In product, the most consequential decisions are almost never the most obvious ones. They are not the ones debated in strategy reviews or flagged in quarterly roadmaps. They are the ones that seem small — a checkout flow, a single form field, where a button lives — but contain an entire philosophy about what you believe the user deserves.
Putting loyalty at checkout instead of in a separate app was that decision for OPA!. It is the single product choice that most clearly defines what kind of company we are building — and what kind of company we refuse to be.
I'm Charran Harrichand, Chief Product Officer & Co-Founder of OPA!. I've spent thirteen years in telecom designing customer experiences for systems that serve millions of users simultaneously. This article is about the product decision that changed everything — and the thirteen years of pattern recognition that made it inevitable.
The Problem We Were Solving
Before I explain the decision, let me show you the problem it was designed to eliminate.
The standard restaurant loyalty enrollment flow — the one used by virtually every major restaurant brand and third-party loyalty platform — looks like this:
An 89% attrition rate. Out of every 100 customers who encounter your loyalty program, only 11 ever participate. Not because they don't want rewards — everyone wants rewards. Because the enrollment process demands too many discrete actions: a separate download, a separate account, a separate login, a payment link, and a deliberate check-in at checkout.
This is not a loyalty funnel. It is a loyalty filter — a system that eliminates the vast majority of your customers before they ever engage with the program designed to retain them. The industry has accepted 11% enrollment as normal. It is not normal.
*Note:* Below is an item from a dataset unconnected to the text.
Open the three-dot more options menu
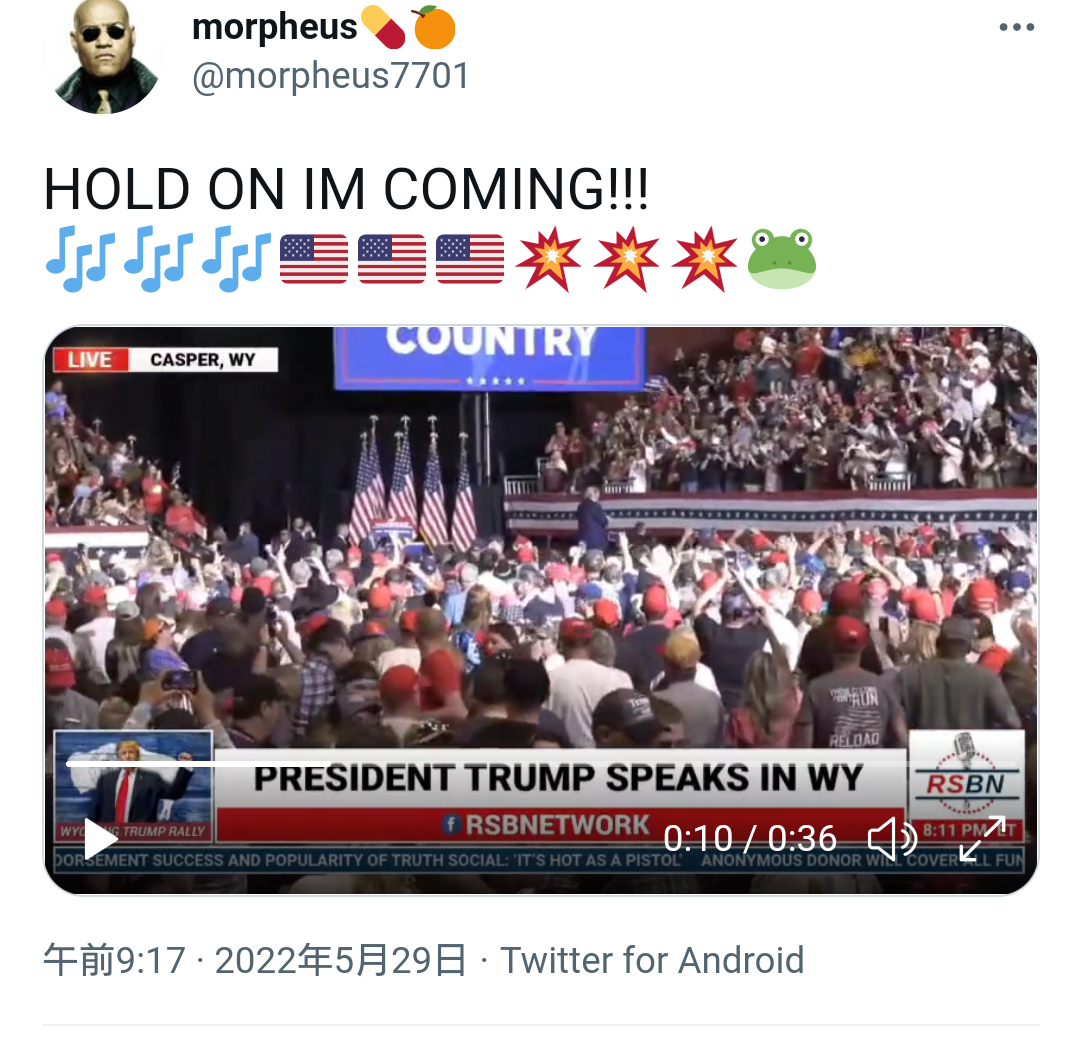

It is a product failure.
The 13-Year Lesson from Telecom
In telecommunications, I spent over a decade designing customer experiences for systems that process millions of concurrent interactions. The foundational lesson — the one that shapes every product decision I make — is this:
Every additional step in a user flow is an attrition event. Not might be. Is.
In telecom, onboarding friction is measured in basis points of customer lifetime value. A single extra screen in an activation flow — one additional tap — costs millions of dollars in aggregate LTV across a large user base. Not because any individual user cares about one extra tap. Because at scale, the cumulative effect of friction is attrition, and attrition compounds.
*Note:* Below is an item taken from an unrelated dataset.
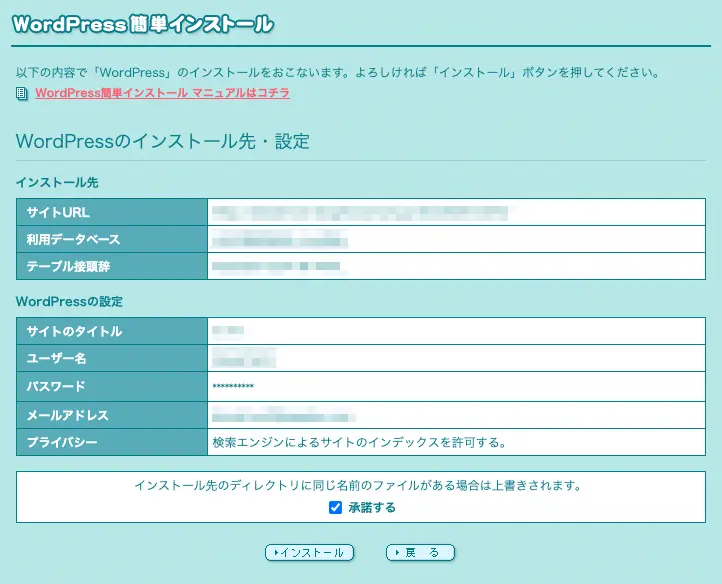The width and height of the screenshot is (722, 584).
Task: Click the overwrite warning message text
Action: [359, 486]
I brought that measurement discipline to OPA!. Every feature we build is evaluated against a single question: does this add a step? If it does, we find a way to eliminate it. If we can't eliminate it, we make it invisible. If we can't make it invisible, we question whether the feature should exist at all.
The Decision
The alternative was obvious — and it was wrong.
The standard approach in the industry is to build a companion loyalty app. Separate download. Separate profile. Separate points balance. Backend integration with the ordering platform. It's what every major chain does. It's what every loyalty vendor recommends. And it is a product that optimizes for the vendor's architecture rather than the user's experience.
A companion app doesn't eliminate friction. It moves it. The customer still has to take an action outside the transaction to participate in the loyalty program. And the data from thirteen years of telecom UX told me exactly what happens when you require out-of-transaction actions at scale: most users don't take them.
So we made the decision: loyalty at checkout.
Auto-enrolled on first order. No download. No separate profile. No extra action. If you ordered, you're enrolled. Your loyalty wallet is provisioned automatically. Your points accrue automatically. Your rewards appear at your next checkout automatically. The entire loyalty experience happens inside the transaction — because the transaction is the only moment you have the customer's full attention.
What Changed
The data on loyalty enrollment rate when friction approaches zero versus the industry standard:
The difference between 11% and near-100% is not a percentage improvement. It is a category change. At 11%, a loyalty program is a niche feature used by your most dedicated customers. At near-100%, it is a retention engine that touches every customer who orders. The revenue implications are not marginal — they are structural.
OPA! partners report 3.2x higher repeat order frequency among loyalty-enrolled customers and 22% higher average order values when customers see progress toward a reward at checkout. When enrollment is universal, these numbers apply to your entire customer base — not just the 11% who bothered to download a separate app.
The Product Philosophy
The principle behind the loyalty decision extends to every product choice at OPA!: the right experience is the one the user doesn't have to think about.
This is not about simplicity for its own sake. It is about respecting the user's attention as a finite, precious resource that you do not have the right to waste. If a user has to make an extra decision, download an extra app, or remember to do something to access the full value of the platform — the product has failed them. Full stop.
At OPA!, this philosophy manifests in every layer of the product:
POS integration happens in 48 hours — not because we cut corners, but because the integration architecture was designed to eliminate every unnecessary step in the setup flow.
Menu sync is automatic — because requiring manual menu entry is a friction event that delays go-live and introduces errors.
Customer profiles are auto-provisioned — because asking a customer to create a profile before they can order is asking them to prove they deserve to use your product. They don't owe you that. You owe them a frictionless experience.
Every one of these decisions was informed by the same thirteen years of telecom pattern recognition: friction is never neutral. It always has a cost. The only question is who pays it — the user, or the product team who let it exist.